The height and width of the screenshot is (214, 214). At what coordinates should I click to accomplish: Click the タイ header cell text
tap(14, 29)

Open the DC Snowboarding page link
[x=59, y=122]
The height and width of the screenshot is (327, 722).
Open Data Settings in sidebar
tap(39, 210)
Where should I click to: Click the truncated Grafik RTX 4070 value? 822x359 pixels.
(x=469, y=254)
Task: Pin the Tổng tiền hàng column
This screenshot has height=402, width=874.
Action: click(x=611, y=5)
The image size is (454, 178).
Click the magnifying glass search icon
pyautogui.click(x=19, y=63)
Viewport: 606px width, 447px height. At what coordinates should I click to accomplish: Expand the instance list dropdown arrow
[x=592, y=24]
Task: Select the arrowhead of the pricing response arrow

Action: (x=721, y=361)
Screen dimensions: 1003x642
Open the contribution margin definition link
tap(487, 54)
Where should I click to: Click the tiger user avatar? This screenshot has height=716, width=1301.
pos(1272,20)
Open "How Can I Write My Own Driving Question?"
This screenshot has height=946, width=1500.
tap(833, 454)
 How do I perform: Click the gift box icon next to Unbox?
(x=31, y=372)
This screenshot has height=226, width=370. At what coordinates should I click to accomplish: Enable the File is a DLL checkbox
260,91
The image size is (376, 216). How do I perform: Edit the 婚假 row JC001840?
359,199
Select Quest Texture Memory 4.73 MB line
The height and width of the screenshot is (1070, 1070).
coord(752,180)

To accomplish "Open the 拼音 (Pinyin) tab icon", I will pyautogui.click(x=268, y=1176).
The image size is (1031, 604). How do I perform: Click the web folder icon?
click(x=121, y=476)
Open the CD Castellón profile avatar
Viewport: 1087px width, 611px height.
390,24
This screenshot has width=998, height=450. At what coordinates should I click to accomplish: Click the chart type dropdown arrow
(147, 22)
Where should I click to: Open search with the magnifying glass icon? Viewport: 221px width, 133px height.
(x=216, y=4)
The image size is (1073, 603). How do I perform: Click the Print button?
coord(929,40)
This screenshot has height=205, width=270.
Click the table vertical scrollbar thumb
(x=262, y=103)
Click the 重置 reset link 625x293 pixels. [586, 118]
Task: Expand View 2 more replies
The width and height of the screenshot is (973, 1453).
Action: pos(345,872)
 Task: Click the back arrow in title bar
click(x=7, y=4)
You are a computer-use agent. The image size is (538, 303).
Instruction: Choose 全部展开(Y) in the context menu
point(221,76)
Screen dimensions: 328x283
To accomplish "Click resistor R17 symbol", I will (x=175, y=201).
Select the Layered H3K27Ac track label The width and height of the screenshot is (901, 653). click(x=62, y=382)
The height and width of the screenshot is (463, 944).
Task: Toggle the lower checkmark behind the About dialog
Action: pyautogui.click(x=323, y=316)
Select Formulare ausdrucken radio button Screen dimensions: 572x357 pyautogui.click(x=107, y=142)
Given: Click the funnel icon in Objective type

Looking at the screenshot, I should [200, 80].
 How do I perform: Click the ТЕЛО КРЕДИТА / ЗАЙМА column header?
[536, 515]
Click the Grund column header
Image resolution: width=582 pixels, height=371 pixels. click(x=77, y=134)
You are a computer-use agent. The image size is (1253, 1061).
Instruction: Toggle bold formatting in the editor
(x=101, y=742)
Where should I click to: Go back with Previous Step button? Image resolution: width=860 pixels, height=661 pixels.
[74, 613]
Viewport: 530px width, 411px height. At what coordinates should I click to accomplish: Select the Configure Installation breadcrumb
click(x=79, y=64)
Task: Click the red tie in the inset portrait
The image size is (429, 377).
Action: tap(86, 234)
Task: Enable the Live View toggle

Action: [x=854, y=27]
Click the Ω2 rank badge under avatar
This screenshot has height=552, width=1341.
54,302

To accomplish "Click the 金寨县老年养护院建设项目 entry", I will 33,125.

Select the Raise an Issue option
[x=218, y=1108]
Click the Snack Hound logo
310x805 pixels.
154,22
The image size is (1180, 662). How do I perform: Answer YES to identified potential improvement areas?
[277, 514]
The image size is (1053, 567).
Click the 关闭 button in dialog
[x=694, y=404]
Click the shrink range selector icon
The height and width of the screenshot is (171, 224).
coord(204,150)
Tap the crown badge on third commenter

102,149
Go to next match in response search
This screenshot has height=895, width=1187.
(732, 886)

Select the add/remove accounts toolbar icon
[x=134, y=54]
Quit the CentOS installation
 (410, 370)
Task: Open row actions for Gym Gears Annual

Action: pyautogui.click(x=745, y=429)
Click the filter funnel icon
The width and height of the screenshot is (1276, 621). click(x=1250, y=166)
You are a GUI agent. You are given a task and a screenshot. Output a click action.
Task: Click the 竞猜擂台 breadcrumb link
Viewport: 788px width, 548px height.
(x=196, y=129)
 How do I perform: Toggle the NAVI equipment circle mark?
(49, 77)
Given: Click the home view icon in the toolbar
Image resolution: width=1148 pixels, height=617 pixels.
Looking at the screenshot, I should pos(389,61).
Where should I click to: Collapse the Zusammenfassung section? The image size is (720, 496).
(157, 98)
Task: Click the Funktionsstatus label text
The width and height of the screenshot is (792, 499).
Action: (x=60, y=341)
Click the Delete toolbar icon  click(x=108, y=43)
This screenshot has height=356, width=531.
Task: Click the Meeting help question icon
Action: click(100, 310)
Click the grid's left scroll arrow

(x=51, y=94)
+===+
(WORK TASK): Exact copies of every record are required.

(RESPONSE AREA):
The height and width of the screenshot is (214, 214). At what coordinates should I click to accomplish: Click the タイ header cell text
tap(14, 29)

Open the DC Snowboarding page link
[x=59, y=122]
The height and width of the screenshot is (327, 722).
Open Data Settings in sidebar
tap(39, 210)
Where should I click to: Click the truncated Grafik RTX 4070 value? 822x359 pixels.
(x=469, y=254)
Task: Pin the Tổng tiền hàng column
This screenshot has height=402, width=874.
Action: click(x=611, y=5)
The image size is (454, 178).
Click the magnifying glass search icon
pyautogui.click(x=19, y=63)
Viewport: 606px width, 447px height. At what coordinates should I click to accomplish: Expand the instance list dropdown arrow
[x=592, y=24]
Task: Select the arrowhead of the pricing response arrow

Action: (x=721, y=361)
Screen dimensions: 1003x642
Open the contribution margin definition link
tap(487, 54)
Where should I click to: Click the tiger user avatar? This screenshot has height=716, width=1301.
pos(1272,20)
Open "How Can I Write My Own Driving Question?"
This screenshot has height=946, width=1500.
tap(833, 454)
 How do I perform: Click the gift box icon next to Unbox?
(x=31, y=372)
This screenshot has height=226, width=370. At what coordinates should I click to accomplish: Enable the File is a DLL checkbox
260,91
The image size is (376, 216). How do I perform: Edit the 婚假 row JC001840?
359,199
Select Quest Texture Memory 4.73 MB line
The height and width of the screenshot is (1070, 1070).
coord(752,180)

To accomplish "Open the 拼音 (Pinyin) tab icon", I will pyautogui.click(x=268, y=1176).
The image size is (1031, 604). How do I perform: Click the web folder icon?
click(x=121, y=476)
Open the CD Castellón profile avatar
Viewport: 1087px width, 611px height.
390,24
This screenshot has width=998, height=450. At what coordinates should I click to accomplish: Click the chart type dropdown arrow
(147, 22)
Where should I click to: Open search with the magnifying glass icon? Viewport: 221px width, 133px height.
(x=216, y=4)
The image size is (1073, 603). How do I perform: Click the Print button?
coord(929,40)
This screenshot has height=205, width=270.
Click the table vertical scrollbar thumb
(x=262, y=103)
Click the 重置 reset link 625x293 pixels. [586, 118]
Task: Expand View 2 more replies
The width and height of the screenshot is (973, 1453).
Action: pos(345,872)
 Task: Click the back arrow in title bar
click(x=7, y=4)
You are a computer-use agent. The image size is (538, 303).
Instruction: Choose 全部展开(Y) in the context menu
point(221,76)
Screen dimensions: 328x283
To accomplish "Click resistor R17 symbol", I will (x=175, y=201).
Select the Layered H3K27Ac track label The width and height of the screenshot is (901, 653). click(x=62, y=382)
The height and width of the screenshot is (463, 944).
Task: Toggle the lower checkmark behind the About dialog
Action: pyautogui.click(x=323, y=316)
Select Formulare ausdrucken radio button Screen dimensions: 572x357 pyautogui.click(x=107, y=142)
Given: Click the funnel icon in Objective type

Looking at the screenshot, I should [200, 80].
 How do I perform: Click the ТЕЛО КРЕДИТА / ЗАЙМА column header?
[536, 515]
Click the Grund column header
Image resolution: width=582 pixels, height=371 pixels. click(x=77, y=134)
You are a computer-use agent. The image size is (1253, 1061).
Instruction: Toggle bold formatting in the editor
(x=101, y=742)
Where should I click to: Go back with Previous Step button? Image resolution: width=860 pixels, height=661 pixels.
[74, 613]
Viewport: 530px width, 411px height. At what coordinates should I click to accomplish: Select the Configure Installation breadcrumb
click(x=79, y=64)
Task: Click the red tie in the inset portrait
The image size is (429, 377).
Action: tap(86, 234)
Task: Enable the Live View toggle

Action: [x=854, y=27]
Click the Ω2 rank badge under avatar
This screenshot has height=552, width=1341.
54,302

To accomplish "Click the 金寨县老年养护院建设项目 entry", I will 33,125.

Select the Raise an Issue option
[x=218, y=1108]
Click the Snack Hound logo
310x805 pixels.
154,22
The image size is (1180, 662). How do I perform: Answer YES to identified potential improvement areas?
[277, 514]
The image size is (1053, 567).
Click the 关闭 button in dialog
[x=694, y=404]
Click the shrink range selector icon
The height and width of the screenshot is (171, 224).
coord(204,150)
Tap the crown badge on third commenter

102,149
Go to next match in response search
This screenshot has height=895, width=1187.
(732, 886)

Select the add/remove accounts toolbar icon
[x=134, y=54]
Quit the CentOS installation
 (410, 370)
Task: Open row actions for Gym Gears Annual

Action: pyautogui.click(x=745, y=429)
Click the filter funnel icon
The width and height of the screenshot is (1276, 621). click(x=1250, y=166)
You are a GUI agent. You are given a task and a screenshot. Output a click action.
Task: Click the 竞猜擂台 breadcrumb link
Viewport: 788px width, 548px height.
(x=196, y=129)
 How do I perform: Toggle the NAVI equipment circle mark?
(49, 77)
Given: Click the home view icon in the toolbar
Image resolution: width=1148 pixels, height=617 pixels.
Looking at the screenshot, I should pos(389,61).
Where should I click to: Collapse the Zusammenfassung section? The image size is (720, 496).
(157, 98)
Task: Click the Funktionsstatus label text
The width and height of the screenshot is (792, 499).
Action: (x=60, y=341)
Click the Delete toolbar icon  click(x=108, y=43)
This screenshot has height=356, width=531.
Task: Click the Meeting help question icon
Action: click(100, 310)
Click the grid's left scroll arrow

(x=51, y=94)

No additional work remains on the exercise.